Между тем город Лиссабон в Португалии был разрушен землетрясением, и минула Семилетняя война, и умер император Франц Первый, и упразднен был орден иезуитов, и разделена Польша, и умерла императрица Мария-Терезия, и казнен Струэнзе, и получила вольность Америка, и соединенными силами Франция с Испанией не сумели взять Гибралтар. Турки обложили генерала Штейна в Ветераниевой пещере в Венгрии, и император Иосиф Второй тоже умер. Король шведский Густав захватил русскую Финляндию, и началась французская революция, а с нею долгая война, и император Леопольд Второй тоже сошел в могилу. Наполеон захватил Пруссию, и англичане бомбардировали Копенгаген, и землепашцы сеяли и жали. Мельник молол, и кузнецы ковали, и рудокопы раскапывали жилы металлов на своих подземных работах. Когда же рудокопы в Фалуне в 1809 году…[29]
Никогда ни один рассказчик прочнее не владил своего повествования в естественную историю, чем сделал это в этой своей хронологии Гебель. Стоит только вчитаться: смерть выступает в ней с такими же регулярными обращениями, как фигура с косой в процессиях, что в полдень шествуют вокруг соборных часов.
XII. Всякому исследованию конкретной эпической формы приходится иметь дело с тем отношением, в котором эта форма находится к историописанию. Тут, собственно, можно пойти еще дальше и задаться вопросом, не будет ли историописание представлять собой точку творческой неразличимости между всеми формами эпоса. Тогда писаная история относилась бы к эпическим формам так, как белый свет относится к спектральным цветам. Как бы то ни было, среди всех форм эпоса нет такой, чье присутствие в чистом, бесцветном свете писаной истории было бы несомненнее, чем у хроники. И в широкой цветовой ленте хроники способы, которыми можно рассказывать, чередуются как оттенки одной и той же краски. Хронист есть рассказчик истории. Можно снова вспомнить цитату из Гебеля, которая вся проникнута интонацией хроники, и без труда оценить различие между тем, кто историю пишет (историком) и тем, кто ее рассказывает (хронистом). Историк обязан все происшествия, с которыми имеет дело, тем или иным образом объяснить; ни при каких обстоятельствах он не может довольствоваться тем, чтобы выставлять их как образчики для всемирного хода событий. Однако именно это делает хронист, и в особенности явно – в лице своих классических представителей, хронистов Средневековья, предшественников современных историописателей. Так как те полагают в основу своего рассказывания истории божественный план спасения, сам по себе неисследимый, то и бремя доказуемого объяснения они изначально с себя сложили. На его место заступает истолкование, которое имеет дело не с точным соединением определенных событий в цепочку, но со способом укладывания их в великий и неисследимый всемирный ход событий.

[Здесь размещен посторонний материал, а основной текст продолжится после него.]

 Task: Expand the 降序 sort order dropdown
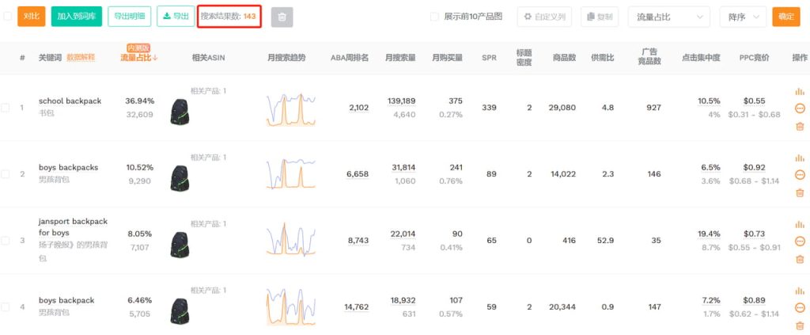point(742,17)
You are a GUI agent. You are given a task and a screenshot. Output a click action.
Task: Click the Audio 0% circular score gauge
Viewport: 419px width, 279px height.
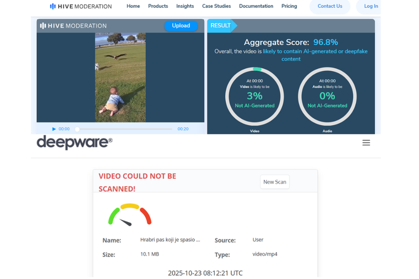tap(327, 97)
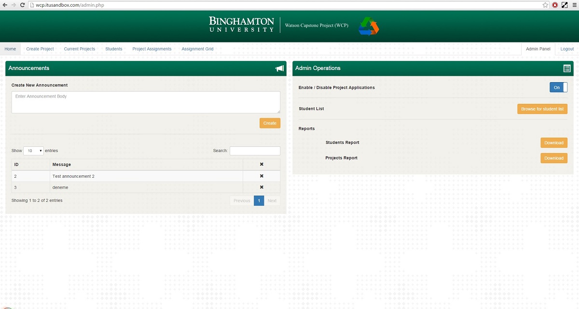Go to the Assignment Grid tab
This screenshot has width=579, height=309.
pos(197,49)
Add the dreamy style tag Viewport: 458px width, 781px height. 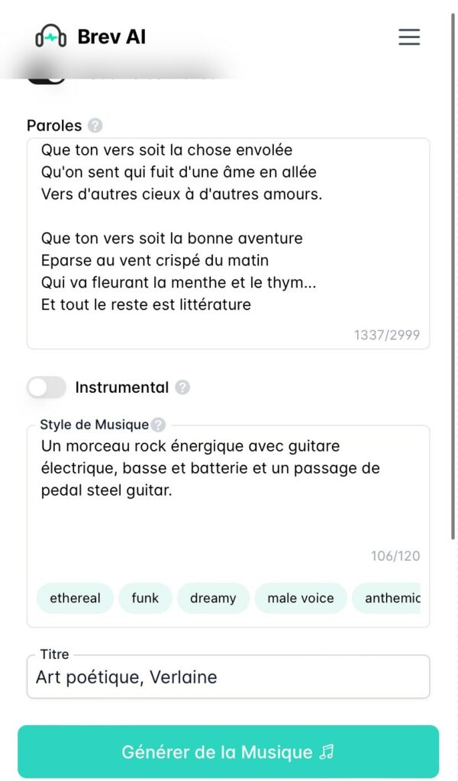pyautogui.click(x=213, y=598)
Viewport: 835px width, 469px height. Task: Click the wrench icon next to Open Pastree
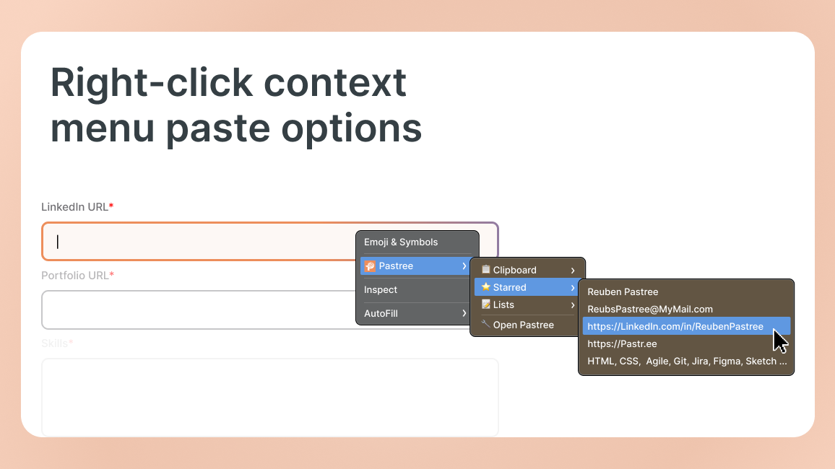[x=485, y=325]
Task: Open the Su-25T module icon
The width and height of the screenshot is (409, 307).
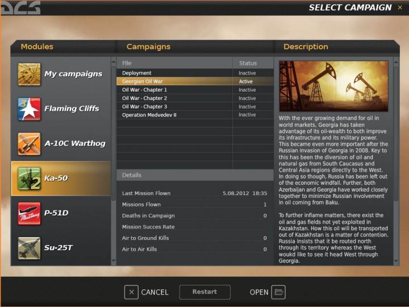Action: 29,248
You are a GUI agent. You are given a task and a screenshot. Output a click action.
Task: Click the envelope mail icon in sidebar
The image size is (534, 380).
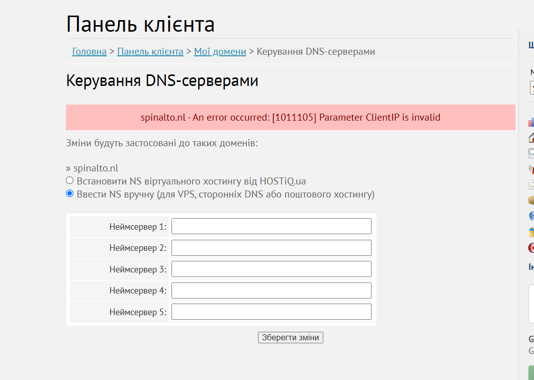(531, 184)
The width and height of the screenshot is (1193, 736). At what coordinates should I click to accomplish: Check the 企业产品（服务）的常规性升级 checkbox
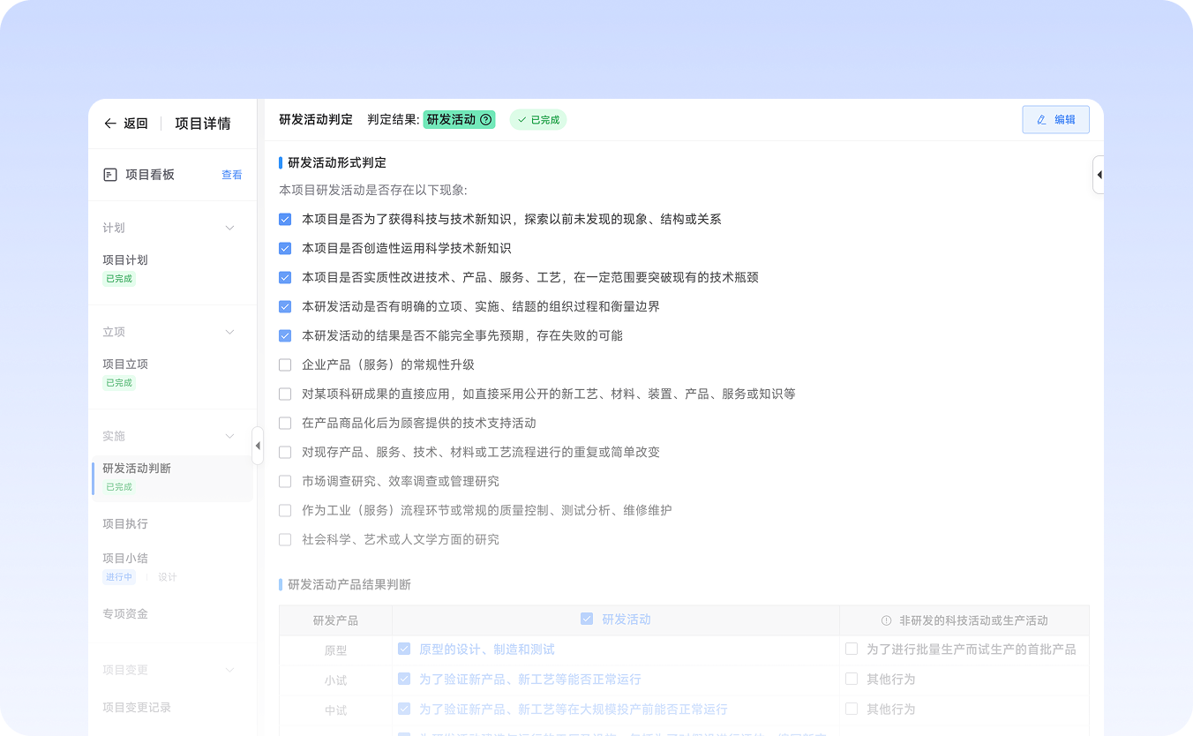point(285,365)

Будет ли ход событий в мире обусловлен историей спасения или естественной историей, значения не имеет. В рассказчике хронист продолжил жить в измененном, как бы секуляризированном облике. Лесков будет среди тех, чье творчество об этом свидетельствует особенно ясно. Хронист со своей ориентацией на историю спасения и рассказчик со своей профанной ориентацией – оба они вносят в это творчество столь значительный вклад, что для многих рассказов трудно решить, будет ли то хитросплетение, в котором они разворачиваются, золотым плетеньем религиозного созерцания или пестрым плетеньем мирского взгляда на ход вещей. Можно вспомнить рассказ «Александрит», переносящий читателя «в старину», когда
и камни в недрах земли, и планеты в выси небесной – все были озабочены судьбой человека, а не нынче, когда и в небесах горе, и под землею – всё охладело к судьбе сынов человеческих и несть им оттуда ни гласа, ни послушания. Все вновь открытые планеты уже не получили никаких должностей для гороскопов; много есть и новых камней, и все они смерены, свешены, сравнены по удельной тяжести и плотности и затем ничего они не вещают, ни от чего не пользуют. Прошел их черед говорить с человеком <..>[30].